### What the task requires
From the entries below, retype only the lines from the one with "Click the Speed" through the one with "You are a computer-use agent. 625x516 pixels.", exactly as written.

### Data for this task
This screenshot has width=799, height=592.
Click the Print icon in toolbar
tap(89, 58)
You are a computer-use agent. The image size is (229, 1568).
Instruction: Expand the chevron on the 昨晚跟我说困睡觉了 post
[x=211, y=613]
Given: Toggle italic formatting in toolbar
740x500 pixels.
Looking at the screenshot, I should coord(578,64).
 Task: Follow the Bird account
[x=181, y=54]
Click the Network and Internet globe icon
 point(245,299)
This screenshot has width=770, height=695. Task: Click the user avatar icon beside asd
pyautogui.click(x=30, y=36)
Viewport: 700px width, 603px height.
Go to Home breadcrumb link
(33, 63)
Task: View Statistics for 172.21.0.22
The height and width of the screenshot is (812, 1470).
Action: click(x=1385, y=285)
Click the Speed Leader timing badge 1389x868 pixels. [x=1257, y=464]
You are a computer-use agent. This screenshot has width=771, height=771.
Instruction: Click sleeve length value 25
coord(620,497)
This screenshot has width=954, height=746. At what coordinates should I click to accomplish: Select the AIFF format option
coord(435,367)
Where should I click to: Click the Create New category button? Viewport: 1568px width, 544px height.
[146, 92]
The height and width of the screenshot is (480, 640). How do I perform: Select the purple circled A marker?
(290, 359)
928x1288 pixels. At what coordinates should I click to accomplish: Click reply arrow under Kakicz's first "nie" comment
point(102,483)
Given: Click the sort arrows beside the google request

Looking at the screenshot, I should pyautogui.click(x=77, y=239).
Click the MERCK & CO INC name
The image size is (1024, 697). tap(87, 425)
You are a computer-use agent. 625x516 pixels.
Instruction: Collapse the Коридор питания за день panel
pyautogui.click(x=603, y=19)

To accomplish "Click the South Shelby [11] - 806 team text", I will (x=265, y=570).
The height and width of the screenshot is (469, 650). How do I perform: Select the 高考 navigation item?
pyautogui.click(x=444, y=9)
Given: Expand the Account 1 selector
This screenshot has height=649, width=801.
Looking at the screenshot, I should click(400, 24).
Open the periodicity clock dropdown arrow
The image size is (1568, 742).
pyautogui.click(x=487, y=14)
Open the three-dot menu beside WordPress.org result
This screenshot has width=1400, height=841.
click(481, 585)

### Task solution
Click the Speed Leader timing badge 1389x868 pixels. [x=1257, y=464]
You are a computer-use agent. This screenshot has width=771, height=771.
Instruction: Click sleeve length value 25
coord(620,497)
This screenshot has width=954, height=746. At what coordinates should I click to accomplish: Select the AIFF format option
coord(435,367)
Where should I click to: Click the Create New category button? Viewport: 1568px width, 544px height.
[146, 92]
The height and width of the screenshot is (480, 640). How do I perform: Select the purple circled A marker?
(290, 359)
928x1288 pixels. At what coordinates should I click to accomplish: Click reply arrow under Kakicz's first "nie" comment
point(102,483)
Given: Click the sort arrows beside the google request

Looking at the screenshot, I should pyautogui.click(x=77, y=239).
Click the MERCK & CO INC name
The image size is (1024, 697). tap(87, 425)
You are a computer-use agent. 625x516 pixels.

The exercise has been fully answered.